Michael Pettis is a professor at Peking University's Guanghua School of Management, where he specializes in Chinese financial markets.  He has also taught, from 2002 to 2004, at Tsinghua University’s School of Economics and Management and, from 1992 to 2001, at Columbia University’s Graduate School of Business.   He is a member of the board of directors of ABC-CA Fund Management Co., a Sino-French joint venture based in Shanghai.

 

Pettis has worked on Wall Street in trading, capital markets, and corporate finance since 1987, when he joined the Sovereign Debt trading team at Manufacturers Hanover (now JP Morgan).

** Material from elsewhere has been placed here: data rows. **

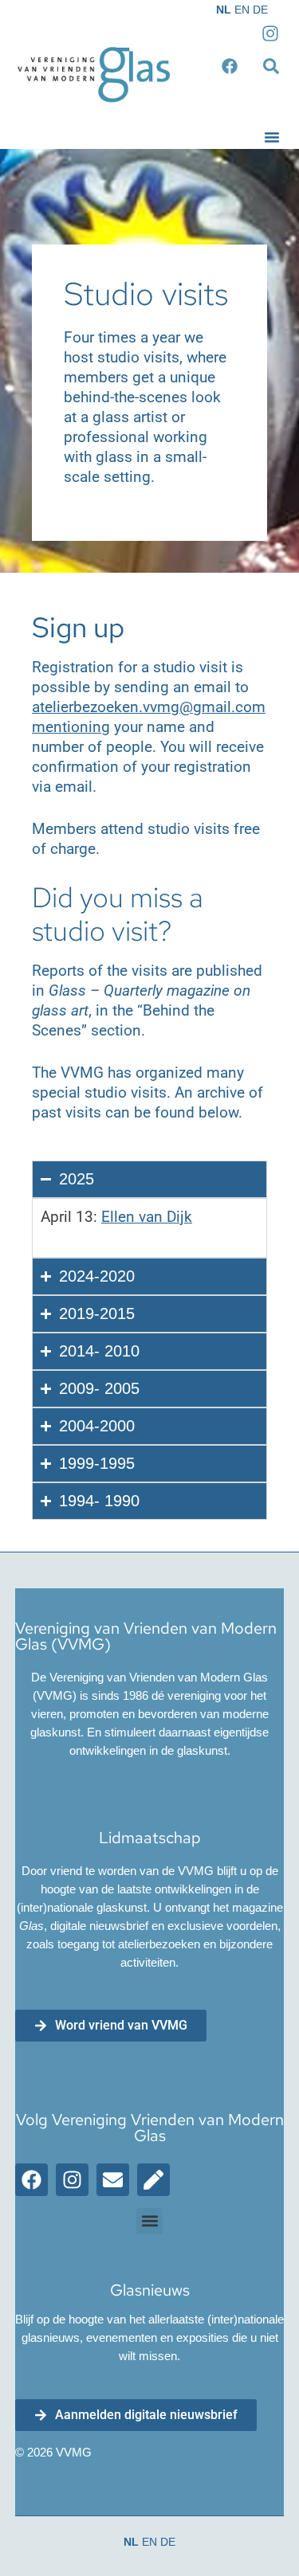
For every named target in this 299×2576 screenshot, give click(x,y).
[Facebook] (31, 2179)
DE (260, 9)
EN (242, 9)
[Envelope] (112, 2179)
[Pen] (153, 2179)
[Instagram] (72, 2179)
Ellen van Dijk (146, 1217)
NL (223, 9)
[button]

Most recently, from 1996 to 2001, Pettis worked at Bear Stearns, where he was Managing Director-Principal heading the Latin American Capital Markets and the Liability Management groups. He has also worked as a partner in a merchant banking boutique that specialized in securitizing Latin American assets and at Credit Suisse First Boston, where he headed the emerging markets trading team. Besides trading and capital markets, Pettis has been involved in sovereign advisory work, including for the Mexican government on the privatization of its banking system, the Republic of Macedonia on the restructuring of its international bank debt, and the South Korean Ministry of Finance on the restructuring of the country’s commercial bank debt.

 

Pettis is a member of the Institute of Latin American Studies Advisory Board at Columbia University as well as the Dean’s Advisory Board at the School of Public and International Affairs.  He is the author of several books, including The Volatility Machine: Emerging Economies and the Threat of Financial Collapse (Oxford University Press, 2001).  He received an MBA in Finance in 1984 and an MIA in Development Economics in 1981, both from Columbia University.